• [What to work on]: Present the following data again exactly as it is shown.

• [Data to examine]:

————————

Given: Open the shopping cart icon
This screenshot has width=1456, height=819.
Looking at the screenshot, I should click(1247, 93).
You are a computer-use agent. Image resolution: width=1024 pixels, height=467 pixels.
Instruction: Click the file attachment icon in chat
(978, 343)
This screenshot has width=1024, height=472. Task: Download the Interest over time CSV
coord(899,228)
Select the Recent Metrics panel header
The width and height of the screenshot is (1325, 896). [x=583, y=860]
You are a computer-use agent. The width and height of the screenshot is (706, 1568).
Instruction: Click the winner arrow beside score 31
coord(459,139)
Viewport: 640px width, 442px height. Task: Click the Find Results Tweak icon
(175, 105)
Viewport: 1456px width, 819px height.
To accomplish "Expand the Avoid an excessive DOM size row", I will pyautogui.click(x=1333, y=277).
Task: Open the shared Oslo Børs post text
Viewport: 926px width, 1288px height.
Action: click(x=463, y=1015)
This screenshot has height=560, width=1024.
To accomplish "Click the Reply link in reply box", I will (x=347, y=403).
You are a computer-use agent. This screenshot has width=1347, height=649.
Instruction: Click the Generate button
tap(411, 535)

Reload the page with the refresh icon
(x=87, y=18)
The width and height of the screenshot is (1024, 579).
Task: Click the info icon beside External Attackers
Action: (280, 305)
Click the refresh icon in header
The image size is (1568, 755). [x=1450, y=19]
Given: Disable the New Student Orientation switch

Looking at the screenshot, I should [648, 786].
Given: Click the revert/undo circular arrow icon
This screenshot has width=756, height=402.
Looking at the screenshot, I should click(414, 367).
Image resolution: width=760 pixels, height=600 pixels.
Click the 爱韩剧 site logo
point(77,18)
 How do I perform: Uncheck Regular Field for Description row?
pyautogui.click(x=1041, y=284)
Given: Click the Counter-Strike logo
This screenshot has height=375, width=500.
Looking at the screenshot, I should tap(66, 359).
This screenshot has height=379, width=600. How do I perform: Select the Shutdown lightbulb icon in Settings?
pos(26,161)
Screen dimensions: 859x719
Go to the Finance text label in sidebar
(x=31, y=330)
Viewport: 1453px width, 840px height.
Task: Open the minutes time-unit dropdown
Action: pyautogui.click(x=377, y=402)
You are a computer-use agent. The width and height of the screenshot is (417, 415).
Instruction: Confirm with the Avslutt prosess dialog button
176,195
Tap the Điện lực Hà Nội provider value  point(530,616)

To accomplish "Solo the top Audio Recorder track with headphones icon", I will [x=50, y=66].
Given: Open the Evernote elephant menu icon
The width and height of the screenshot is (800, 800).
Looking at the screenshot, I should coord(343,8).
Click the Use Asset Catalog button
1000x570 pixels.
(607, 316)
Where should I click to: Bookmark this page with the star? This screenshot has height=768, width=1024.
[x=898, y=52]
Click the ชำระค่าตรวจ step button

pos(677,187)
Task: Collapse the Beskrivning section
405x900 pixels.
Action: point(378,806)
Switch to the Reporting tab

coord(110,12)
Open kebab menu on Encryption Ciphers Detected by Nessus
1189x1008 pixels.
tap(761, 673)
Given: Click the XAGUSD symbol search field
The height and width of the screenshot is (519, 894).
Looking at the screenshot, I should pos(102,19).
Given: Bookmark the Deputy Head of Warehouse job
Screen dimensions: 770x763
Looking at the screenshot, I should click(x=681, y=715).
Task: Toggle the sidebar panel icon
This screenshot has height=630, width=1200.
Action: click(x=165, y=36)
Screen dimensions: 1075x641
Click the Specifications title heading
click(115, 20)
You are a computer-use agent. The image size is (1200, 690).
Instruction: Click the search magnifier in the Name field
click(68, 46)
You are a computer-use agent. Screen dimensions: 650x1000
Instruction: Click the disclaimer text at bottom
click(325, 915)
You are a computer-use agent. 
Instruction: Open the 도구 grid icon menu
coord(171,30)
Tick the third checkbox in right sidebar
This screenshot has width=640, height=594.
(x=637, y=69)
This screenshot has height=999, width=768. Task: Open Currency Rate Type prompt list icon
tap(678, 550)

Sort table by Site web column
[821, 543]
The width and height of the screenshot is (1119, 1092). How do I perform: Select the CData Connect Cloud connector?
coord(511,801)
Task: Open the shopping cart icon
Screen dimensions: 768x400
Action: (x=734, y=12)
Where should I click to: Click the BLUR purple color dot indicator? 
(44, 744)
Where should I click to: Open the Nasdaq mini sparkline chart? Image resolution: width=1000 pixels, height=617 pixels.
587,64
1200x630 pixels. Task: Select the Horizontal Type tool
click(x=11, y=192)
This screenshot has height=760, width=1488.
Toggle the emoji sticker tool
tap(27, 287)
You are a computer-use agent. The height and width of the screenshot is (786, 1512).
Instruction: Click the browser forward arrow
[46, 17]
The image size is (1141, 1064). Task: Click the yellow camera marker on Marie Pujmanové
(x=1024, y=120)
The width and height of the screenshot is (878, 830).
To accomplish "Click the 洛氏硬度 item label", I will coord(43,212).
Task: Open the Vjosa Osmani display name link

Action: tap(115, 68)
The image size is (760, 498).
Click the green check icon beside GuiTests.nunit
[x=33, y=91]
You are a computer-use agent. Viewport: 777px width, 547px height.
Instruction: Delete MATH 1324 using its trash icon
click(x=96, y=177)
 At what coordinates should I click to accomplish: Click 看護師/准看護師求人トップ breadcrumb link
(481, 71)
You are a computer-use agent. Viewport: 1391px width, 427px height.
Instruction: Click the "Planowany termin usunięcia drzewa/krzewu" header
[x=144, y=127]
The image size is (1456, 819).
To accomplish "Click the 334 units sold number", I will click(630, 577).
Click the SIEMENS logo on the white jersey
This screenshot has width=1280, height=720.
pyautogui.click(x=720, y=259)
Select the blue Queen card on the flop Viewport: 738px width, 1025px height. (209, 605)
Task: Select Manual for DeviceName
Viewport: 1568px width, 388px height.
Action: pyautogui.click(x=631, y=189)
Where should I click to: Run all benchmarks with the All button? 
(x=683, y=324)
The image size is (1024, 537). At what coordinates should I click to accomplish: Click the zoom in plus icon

————————

• [The completed task]:
Given: Open the shopping cart icon
This screenshot has width=1456, height=819.
Looking at the screenshot, I should click(1247, 93).
You are a computer-use agent. Image resolution: width=1024 pixels, height=467 pixels.
Instruction: Click the file attachment icon in chat
(978, 343)
This screenshot has width=1024, height=472. Task: Download the Interest over time CSV
coord(899,228)
Select the Recent Metrics panel header
The width and height of the screenshot is (1325, 896). [x=583, y=860]
You are a computer-use agent. The width and height of the screenshot is (706, 1568).
Instruction: Click the winner arrow beside score 31
coord(459,139)
Viewport: 640px width, 442px height. Task: Click the Find Results Tweak icon
(175, 105)
Viewport: 1456px width, 819px height.
To accomplish "Expand the Avoid an excessive DOM size row", I will pyautogui.click(x=1333, y=277).
Task: Open the shared Oslo Børs post text
Viewport: 926px width, 1288px height.
Action: click(x=463, y=1015)
This screenshot has height=560, width=1024.
To accomplish "Click the Reply link in reply box", I will (x=347, y=403).
You are a computer-use agent. This screenshot has width=1347, height=649.
Instruction: Click the Generate button
tap(411, 535)

Reload the page with the refresh icon
(x=87, y=18)
The width and height of the screenshot is (1024, 579).
Task: Click the info icon beside External Attackers
Action: (280, 305)
Click the refresh icon in header
The image size is (1568, 755). [x=1450, y=19]
Given: Disable the New Student Orientation switch

Looking at the screenshot, I should [648, 786].
Given: Click the revert/undo circular arrow icon
This screenshot has width=756, height=402.
Looking at the screenshot, I should click(414, 367).
Image resolution: width=760 pixels, height=600 pixels.
Click the 爱韩剧 site logo
point(77,18)
 How do I perform: Uncheck Regular Field for Description row?
pyautogui.click(x=1041, y=284)
Given: Click the Counter-Strike logo
This screenshot has height=375, width=500.
Looking at the screenshot, I should tap(66, 359).
This screenshot has height=379, width=600. How do I perform: Select the Shutdown lightbulb icon in Settings?
pos(26,161)
Screen dimensions: 859x719
Go to the Finance text label in sidebar
(x=31, y=330)
Viewport: 1453px width, 840px height.
Task: Open the minutes time-unit dropdown
Action: pyautogui.click(x=377, y=402)
You are a computer-use agent. The width and height of the screenshot is (417, 415).
Instruction: Confirm with the Avslutt prosess dialog button
176,195
Tap the Điện lực Hà Nội provider value  point(530,616)

To accomplish "Solo the top Audio Recorder track with headphones icon", I will [x=50, y=66].
Given: Open the Evernote elephant menu icon
The width and height of the screenshot is (800, 800).
Looking at the screenshot, I should coord(343,8).
Click the Use Asset Catalog button
1000x570 pixels.
(607, 316)
Where should I click to: Bookmark this page with the star? This screenshot has height=768, width=1024.
[x=898, y=52]
Click the ชำระค่าตรวจ step button

pos(677,187)
Task: Collapse the Beskrivning section
405x900 pixels.
Action: point(378,806)
Switch to the Reporting tab

coord(110,12)
Open kebab menu on Encryption Ciphers Detected by Nessus
1189x1008 pixels.
tap(761, 673)
Given: Click the XAGUSD symbol search field
The height and width of the screenshot is (519, 894).
Looking at the screenshot, I should pos(102,19).
Given: Bookmark the Deputy Head of Warehouse job
Screen dimensions: 770x763
Looking at the screenshot, I should click(x=681, y=715).
Task: Toggle the sidebar panel icon
This screenshot has height=630, width=1200.
Action: click(x=165, y=36)
Screen dimensions: 1075x641
Click the Specifications title heading
click(115, 20)
You are a computer-use agent. The image size is (1200, 690).
Instruction: Click the search magnifier in the Name field
click(68, 46)
You are a computer-use agent. Screen dimensions: 650x1000
Instruction: Click the disclaimer text at bottom
click(325, 915)
You are a computer-use agent. 
Instruction: Open the 도구 grid icon menu
coord(171,30)
Tick the third checkbox in right sidebar
This screenshot has width=640, height=594.
(x=637, y=69)
This screenshot has height=999, width=768. Task: Open Currency Rate Type prompt list icon
tap(678, 550)

Sort table by Site web column
[821, 543]
The width and height of the screenshot is (1119, 1092). How do I perform: Select the CData Connect Cloud connector?
coord(511,801)
Task: Open the shopping cart icon
Screen dimensions: 768x400
Action: (x=734, y=12)
Where should I click to: Click the BLUR purple color dot indicator? 
(44, 744)
Where should I click to: Open the Nasdaq mini sparkline chart? Image resolution: width=1000 pixels, height=617 pixels.
587,64
1200x630 pixels. Task: Select the Horizontal Type tool
click(x=11, y=192)
This screenshot has height=760, width=1488.
Toggle the emoji sticker tool
tap(27, 287)
You are a computer-use agent. The height and width of the screenshot is (786, 1512).
Instruction: Click the browser forward arrow
[46, 17]
The image size is (1141, 1064). Task: Click the yellow camera marker on Marie Pujmanové
(x=1024, y=120)
The width and height of the screenshot is (878, 830).
To accomplish "Click the 洛氏硬度 item label", I will coord(43,212).
Task: Open the Vjosa Osmani display name link

Action: tap(115, 68)
The image size is (760, 498).
Click the green check icon beside GuiTests.nunit
[x=33, y=91]
You are a computer-use agent. Viewport: 777px width, 547px height.
Instruction: Delete MATH 1324 using its trash icon
click(x=96, y=177)
 At what coordinates should I click to accomplish: Click 看護師/准看護師求人トップ breadcrumb link
(481, 71)
You are a computer-use agent. Viewport: 1391px width, 427px height.
Instruction: Click the "Planowany termin usunięcia drzewa/krzewu" header
[x=144, y=127]
The image size is (1456, 819).
To accomplish "Click the 334 units sold number", I will click(630, 577).
Click the SIEMENS logo on the white jersey
This screenshot has width=1280, height=720.
pyautogui.click(x=720, y=259)
Select the blue Queen card on the flop Viewport: 738px width, 1025px height. (209, 605)
Task: Select Manual for DeviceName
Viewport: 1568px width, 388px height.
Action: pyautogui.click(x=631, y=189)
Where should I click to: Run all benchmarks with the All button? 
(x=683, y=324)
The image size is (1024, 537). At what coordinates should I click to accomplish: Click the zoom in plus icon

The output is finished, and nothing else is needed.